Segment Start: AVAILABLE DATA

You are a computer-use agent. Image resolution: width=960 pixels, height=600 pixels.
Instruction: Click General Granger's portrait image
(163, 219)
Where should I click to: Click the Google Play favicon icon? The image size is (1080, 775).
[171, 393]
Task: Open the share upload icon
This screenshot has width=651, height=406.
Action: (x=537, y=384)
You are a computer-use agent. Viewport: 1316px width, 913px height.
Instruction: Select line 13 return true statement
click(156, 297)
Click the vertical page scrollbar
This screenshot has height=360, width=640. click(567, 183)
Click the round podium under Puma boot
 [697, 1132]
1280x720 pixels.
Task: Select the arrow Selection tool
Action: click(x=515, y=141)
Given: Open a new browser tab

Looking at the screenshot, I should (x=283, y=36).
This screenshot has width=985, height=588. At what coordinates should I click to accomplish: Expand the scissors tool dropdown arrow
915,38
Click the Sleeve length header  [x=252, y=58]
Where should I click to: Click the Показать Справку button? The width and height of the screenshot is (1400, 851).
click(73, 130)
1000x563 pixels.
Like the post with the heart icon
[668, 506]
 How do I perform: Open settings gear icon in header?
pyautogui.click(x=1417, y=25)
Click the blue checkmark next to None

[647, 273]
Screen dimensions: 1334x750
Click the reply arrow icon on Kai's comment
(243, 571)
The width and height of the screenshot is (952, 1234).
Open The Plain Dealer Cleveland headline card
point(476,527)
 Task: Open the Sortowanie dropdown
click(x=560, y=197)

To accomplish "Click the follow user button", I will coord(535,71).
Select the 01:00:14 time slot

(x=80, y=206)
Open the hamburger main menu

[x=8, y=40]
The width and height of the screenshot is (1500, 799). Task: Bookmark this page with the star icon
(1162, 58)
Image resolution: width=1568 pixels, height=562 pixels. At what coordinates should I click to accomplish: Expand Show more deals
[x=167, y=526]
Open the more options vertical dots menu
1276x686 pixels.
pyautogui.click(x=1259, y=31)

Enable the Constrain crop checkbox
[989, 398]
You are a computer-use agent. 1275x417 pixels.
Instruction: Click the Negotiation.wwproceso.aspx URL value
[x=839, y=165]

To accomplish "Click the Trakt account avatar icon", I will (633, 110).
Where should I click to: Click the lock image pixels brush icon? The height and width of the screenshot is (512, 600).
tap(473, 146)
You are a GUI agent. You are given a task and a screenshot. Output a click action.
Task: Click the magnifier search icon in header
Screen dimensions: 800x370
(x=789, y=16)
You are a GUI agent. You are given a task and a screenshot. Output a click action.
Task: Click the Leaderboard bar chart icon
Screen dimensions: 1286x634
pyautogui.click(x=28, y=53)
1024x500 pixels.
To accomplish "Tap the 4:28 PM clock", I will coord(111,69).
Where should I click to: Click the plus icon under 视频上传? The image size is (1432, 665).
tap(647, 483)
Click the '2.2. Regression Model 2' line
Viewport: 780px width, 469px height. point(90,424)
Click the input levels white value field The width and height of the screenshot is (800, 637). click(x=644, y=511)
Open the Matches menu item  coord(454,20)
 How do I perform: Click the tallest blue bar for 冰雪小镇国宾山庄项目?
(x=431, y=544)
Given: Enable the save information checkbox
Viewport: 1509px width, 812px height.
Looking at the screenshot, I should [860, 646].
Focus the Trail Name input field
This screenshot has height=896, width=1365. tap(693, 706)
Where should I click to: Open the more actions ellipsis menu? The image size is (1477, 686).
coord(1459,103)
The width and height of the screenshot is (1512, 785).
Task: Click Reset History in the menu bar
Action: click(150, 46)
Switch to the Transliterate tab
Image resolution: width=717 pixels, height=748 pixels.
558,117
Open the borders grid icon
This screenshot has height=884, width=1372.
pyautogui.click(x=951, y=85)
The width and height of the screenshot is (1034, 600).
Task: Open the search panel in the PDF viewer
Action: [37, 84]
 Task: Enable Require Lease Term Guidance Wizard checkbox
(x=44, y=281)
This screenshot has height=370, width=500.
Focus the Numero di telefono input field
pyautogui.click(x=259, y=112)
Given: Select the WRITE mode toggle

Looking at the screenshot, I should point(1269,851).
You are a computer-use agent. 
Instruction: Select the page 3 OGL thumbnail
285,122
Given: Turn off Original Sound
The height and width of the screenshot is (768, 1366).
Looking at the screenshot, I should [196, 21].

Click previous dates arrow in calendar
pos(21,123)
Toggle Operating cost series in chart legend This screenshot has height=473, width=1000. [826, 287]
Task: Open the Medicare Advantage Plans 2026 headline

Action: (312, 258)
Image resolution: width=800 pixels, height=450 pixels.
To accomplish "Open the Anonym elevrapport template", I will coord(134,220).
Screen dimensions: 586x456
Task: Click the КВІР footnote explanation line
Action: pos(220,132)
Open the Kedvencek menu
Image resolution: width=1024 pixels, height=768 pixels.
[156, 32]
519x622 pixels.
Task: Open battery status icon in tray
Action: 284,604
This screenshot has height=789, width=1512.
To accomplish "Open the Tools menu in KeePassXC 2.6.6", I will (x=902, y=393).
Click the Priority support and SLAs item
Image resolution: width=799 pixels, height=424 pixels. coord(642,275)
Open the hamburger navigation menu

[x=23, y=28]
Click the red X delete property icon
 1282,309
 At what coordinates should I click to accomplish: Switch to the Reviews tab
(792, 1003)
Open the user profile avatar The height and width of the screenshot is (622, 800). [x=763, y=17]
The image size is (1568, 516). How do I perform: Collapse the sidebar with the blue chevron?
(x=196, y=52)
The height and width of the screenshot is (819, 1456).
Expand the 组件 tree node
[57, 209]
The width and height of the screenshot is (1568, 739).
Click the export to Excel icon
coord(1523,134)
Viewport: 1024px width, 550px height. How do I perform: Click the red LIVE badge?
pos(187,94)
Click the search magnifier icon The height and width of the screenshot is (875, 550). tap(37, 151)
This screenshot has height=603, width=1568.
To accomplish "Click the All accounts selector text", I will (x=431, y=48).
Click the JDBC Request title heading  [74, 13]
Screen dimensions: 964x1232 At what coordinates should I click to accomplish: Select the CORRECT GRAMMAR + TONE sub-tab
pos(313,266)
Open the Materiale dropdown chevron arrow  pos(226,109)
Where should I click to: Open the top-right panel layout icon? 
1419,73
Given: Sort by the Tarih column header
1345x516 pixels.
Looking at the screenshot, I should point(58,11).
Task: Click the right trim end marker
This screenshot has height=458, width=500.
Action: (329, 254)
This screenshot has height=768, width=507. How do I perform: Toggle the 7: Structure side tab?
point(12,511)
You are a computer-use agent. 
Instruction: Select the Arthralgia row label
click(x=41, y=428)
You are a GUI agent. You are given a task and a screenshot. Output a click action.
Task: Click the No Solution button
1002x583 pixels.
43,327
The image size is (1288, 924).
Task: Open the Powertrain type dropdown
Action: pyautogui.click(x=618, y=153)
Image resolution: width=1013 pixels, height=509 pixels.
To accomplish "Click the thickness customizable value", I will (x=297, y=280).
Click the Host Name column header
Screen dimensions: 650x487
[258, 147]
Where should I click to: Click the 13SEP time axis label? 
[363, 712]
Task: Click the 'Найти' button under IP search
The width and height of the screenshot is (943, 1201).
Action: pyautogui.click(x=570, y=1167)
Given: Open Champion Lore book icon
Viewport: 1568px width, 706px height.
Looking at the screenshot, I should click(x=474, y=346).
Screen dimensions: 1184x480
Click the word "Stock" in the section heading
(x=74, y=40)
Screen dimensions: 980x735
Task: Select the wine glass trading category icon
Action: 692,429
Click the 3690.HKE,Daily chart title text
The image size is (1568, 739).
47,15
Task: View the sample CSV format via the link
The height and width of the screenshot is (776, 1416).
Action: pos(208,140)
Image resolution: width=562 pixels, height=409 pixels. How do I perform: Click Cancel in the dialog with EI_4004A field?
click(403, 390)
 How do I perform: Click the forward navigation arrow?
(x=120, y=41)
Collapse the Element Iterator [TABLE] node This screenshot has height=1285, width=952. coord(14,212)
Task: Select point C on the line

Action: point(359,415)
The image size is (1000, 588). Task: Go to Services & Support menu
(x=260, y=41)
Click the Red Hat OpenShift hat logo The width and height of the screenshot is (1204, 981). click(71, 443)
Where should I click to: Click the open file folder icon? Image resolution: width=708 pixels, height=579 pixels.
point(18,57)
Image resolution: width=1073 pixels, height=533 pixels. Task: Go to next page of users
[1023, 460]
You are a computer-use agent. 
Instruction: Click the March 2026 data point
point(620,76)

Segment End: AVAILABLE DATA

■ **ABOUT THIS EXERCISE**: All lines in the entries above that hold the word "title" need to be copied.

■ **TASK RESULT**:
Click the JDBC Request title heading  [74, 13]
Click the 3690.HKE,Daily chart title text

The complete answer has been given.